The Carpet Bagger's Journal — moving from NYC to Mississippi

May 17, 2011

Apres Moi le Deluge — why the news coverage of the flooding of Vicksburg is an exaggeration

See that hill that the Yankees are taking? That's where I live -- Vicksburg. Go Yanks!

I don’t mean to demean the troubles of the small number of families in the Vicksburg who have been flooded out of  their homes.  However, the national news coverage of my post-New-York home town of Vicksburg of late has worried a number of people I know.  They imagine me wading through muck trying to salvage my DVD player.    But the reason why Vicksburg was a crucial part of the Civil War was that it was placed on a high bluff ABOVE the Mississippi River.

If I watched Fox News, and I don’t, I might think I was gathering the animals two by two to repopulate the Earth after the water recedes.  CNN has filmed the train depot more than half underwater — and it is indeed more than half underwater right now.  However, what the news doesn’t show you is that the entire town is up a very tall,  steep hill from this place.  The illustration from the Civil War to the left shows the geography of  the town.  Where most of us live is where the flag is planted in the distance.  The casinos are at the riverbank — so is a defunct railway station that the town has been planning to make into a museum.  So are some vacant lots and a very few houses.

But the news media is making it look like the Johnstown Flood.  In fact, it is nothing of the kind.  Things are far worse in Memphis, in Louisiana, and in other places outside of town.  Not only are the Army Corps of Engineers working to keep the water back from the  casinos — the Army Corps of Engineers lives here — the Waterways Center of the Army Corps of Engineers is up here, and these engineers are defending their own houses from the deluge.  They couldn’t be more personally motivated to get it right, and they are truly doing their very best work despite very difficult circumstances.

We in Vicksburg are mostly doing alright.  My husband volunteered to help move the four families at our church that might have their houses flooded, but he has not been called off the bench because they have not been victims of any high waters.

Ironically, parts of the film O Brother, Where Art Thou? were filmed in Vicksburg, and that film climaxes with a large flood.  Admittedly, this narrative is not yet ended, but the water is supposed to crest in three days.   There are no rain storms in the forecast.  The media should cover the people who are really suffering.  Most of  them don’t live in this town.


  1. I agree wholeheartedly! I have a gallery and loft living in downtown Vicksburg… my friends and collectors around the country have been shocked when I answer the phone or respond to their texts of concern. They assume I could only be swimming in and out of my building with paintings held high above my head looking for higher ground… how could I possibly have time to answer the phone! But, as a comment to your statement of “a few families”, the Vicksburg area had just over 2,000 families who had flood waters invade their homes, I don’t consider that a small amount. We are all very fortunate our founding fathers created the “Hill City”, not a “Valley City”. Great post! Thanks!

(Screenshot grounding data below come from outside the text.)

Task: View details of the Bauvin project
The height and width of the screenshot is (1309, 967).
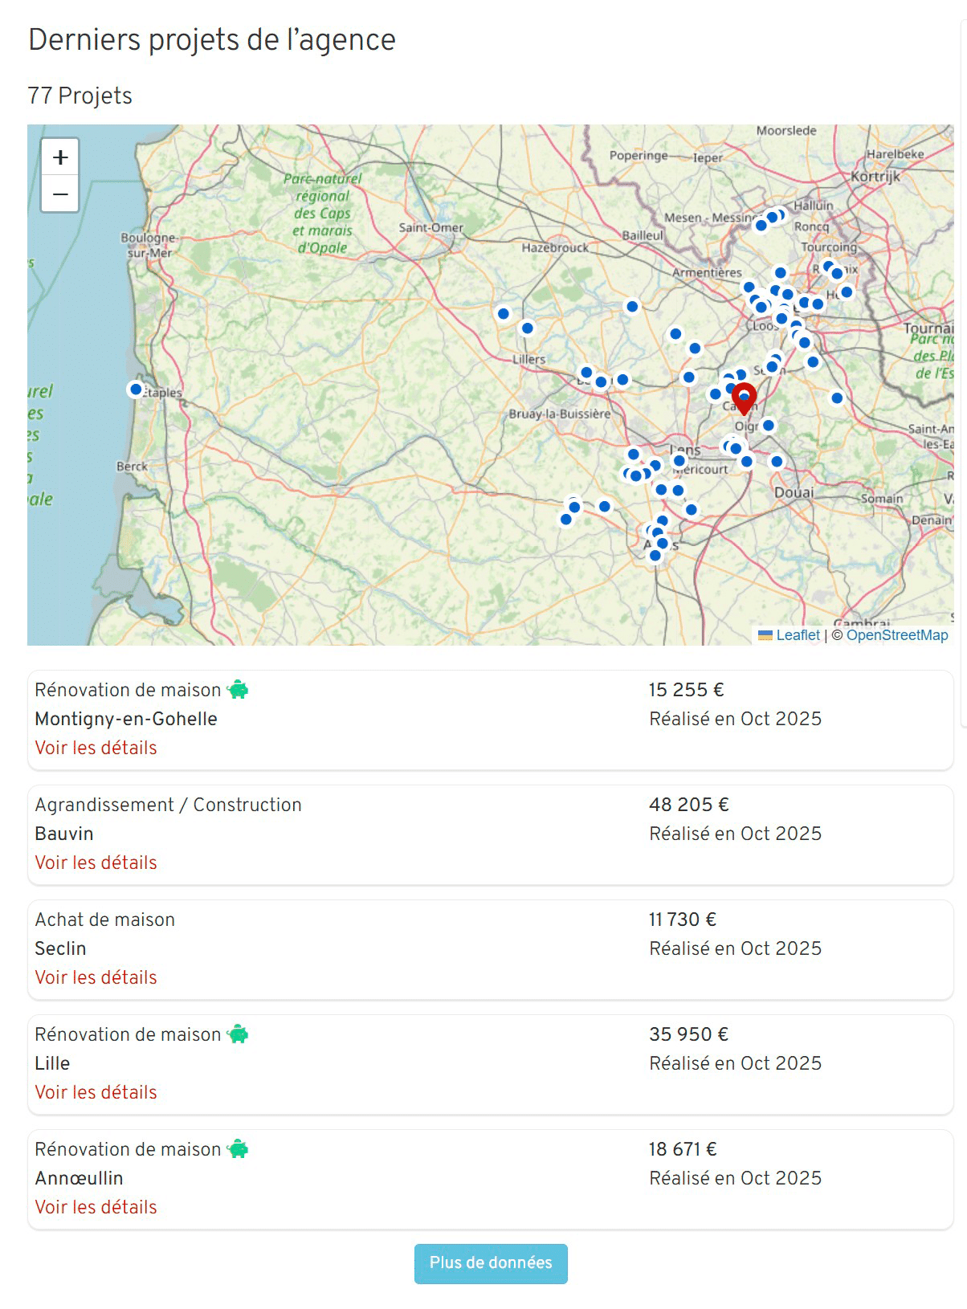Action: tap(96, 862)
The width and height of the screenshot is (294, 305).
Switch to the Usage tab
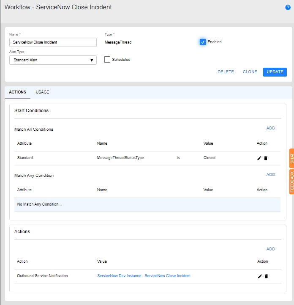point(42,92)
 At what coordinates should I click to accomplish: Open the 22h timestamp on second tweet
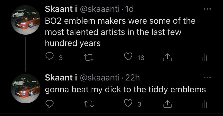tap(133, 78)
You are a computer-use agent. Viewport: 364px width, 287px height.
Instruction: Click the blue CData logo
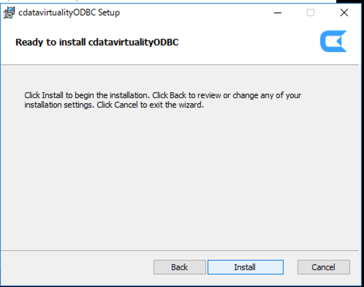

    Comment by H. C. Porter — June 17, 2011 @ 12:00 am | Reply

    • Thank you for sharing your experience. By the way — I LOVE your gallery, love your photos with a passion. I would love to write about the artistic process behind them on this blog. Might I contact you?

      Anne Babson

      Comment by annebabson — June 17, 2011 @ 2:44 am | Reply

  2. Sure Ann…. I would be honored to have you write about my work … Just let me know!